In the last few decades, ocean pollution has become a major concern internationally. We are all aware of the damaging impacts that the presence of pollutants in the ocean have on marine life and the importance of taking action to protect and ensure the health of our seas. Thinking about ocean pollution, the first image that pops into our minds is plastic residues trapped in the ocean currents. Maybe your mind even goes to the “Great Pacific Garbage Patch”. However, plastic and other material trash are not the only pollutants that threaten our oceans. There is another type of pollution that is invisible to the eye but that affects marine life in all its stages: noise pollution.

But what do we call noise? It’s the unwanted sound product of human activities that interferes with the acoustic signals used by animals [1]. The main sources of noise pollution underwater are: commercial shipping, oil and gas exploration, naval exercises and recreational activities such as cruises or boating [2]. Noise pollution in the oceans is especially problematic as sound travels longer distances and four times faster through water than air and marine animals heavily rely on acoustic communication which makes them more vulnerable to the effects of noise.

Photograph by National Geographic Creative/Alamy Stock Photo.

Since sound transmits effectively through water unlike light and provides information faster, over longer distances and without using large amounts of energy, many marine animals have evolved to use sound to communicate and obtain information about their surroundings [3]. Marine animals use sound to find reproductive partners, find food and stay alert to the presence of predators [4–6]. For example, spinner dolphins (Stenella longirostris) use clicks to coordinate their hunting strategies and male midshipman fish (Porichthys sp.) use ‘hum’ sounds to attract and court females [6,7]. Another example of the importance of sound in the marine realm is the settlement of fish larvae. After hatching from their eggs, the little fish larvae that swim freely in the ocean use the sound of the reef to find the right habitat in which to settle in and become adult fish [8–13]. Thus, the ability to produce and hear sounds is essential for life in the oceans.

At the left, photograph by Paul Vinten of a pod of snipper dolphins. At the right, photograph by roncasual on Flickr of a plainfin midshipman.

However, the presence of noise pollution makes animals unable to hear and understand important sounds in their surroundings making communication impossible. This process is called masking and can have drastic consequences for marine animals [14]. The masking of animal sounds reduces their ability to hunt and feed, find other individuals through their calls, and detect approaching predators, increasing the risk of mortality [15,16]. Scientists have found that noise reduces fish and crab attention span which also reduces their possibilities of detecting a predator and hiding fast [17–19]. In addition, noise pollution can mask reef sounds and prevent fish larvae from locating a good settlement area [20]. Noise can also produce changes in animal behaviour, displacements, strandings, hearing damage and high stress levels which have negative consequences for marine species populations [21,22].  

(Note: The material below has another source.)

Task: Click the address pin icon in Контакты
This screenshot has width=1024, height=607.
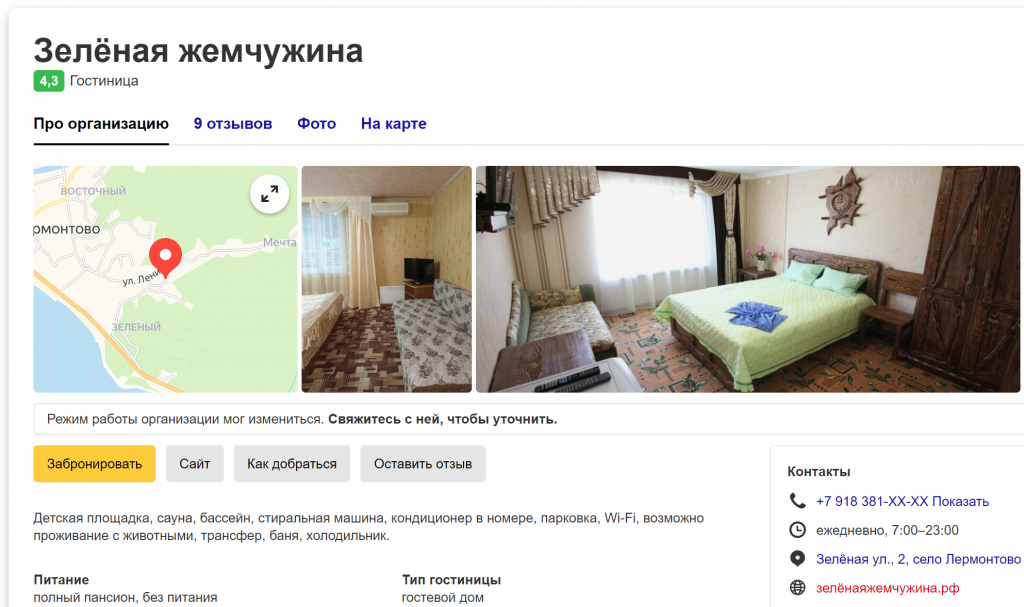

Photograph by Justin Sullivan of a grey whale stranded in Point Reyes Station, California.
Schematic of the effects of noise pollution on marine animals by Lucia Yllan.

Nowadays, the way noise pollution alters marine life has become more apparent thanks to recent scientific research.  Due to the increasing levels of noise pollution in our oceans, marine animals have started avoiding noisy environments, changed the timing and frequency of their calls, and experienced shifts in their auditory thresholds and even hearing loss [23]. Some examples of these changes can be observed in cetaceans:  humpback whales (Megaptera novaeangliae) decrease the number of dives to feed in the presence of ship noise [24]; right whales (Eubalaena sp.) and blue whales (Balaenoptera musculus) reduce the number of calls emitted when exposed to noise [25,26]; and harbour porpoises (Phocoena phocoena) suffer hearing threshold shifts due to high intensity noise [27]. These changes can either be temporal or permanent depending on the duration and intensity of the noise.

Photograph by Danielle Dion of a mother and calf harbour porpoise in the Bay of Fundy, New Brunswick, Canada. 

Noise has become one of the principal pollutants in our oceans thanks to the increasing ship traffic and the search of new energy sources underwater, jeopardizing the wellbeing of many marine species that rely on acoustic signals to survive and reproduce. However, not everything is lost. The development of international laws and regulations that help modulate the amount of noise in our oceans and new advances in technology which reduce the intensity of these noises [28] can help preserve the ‘acoustic landscape’ of the marine habitats and, therefore, reduce the impact of noise on marine life.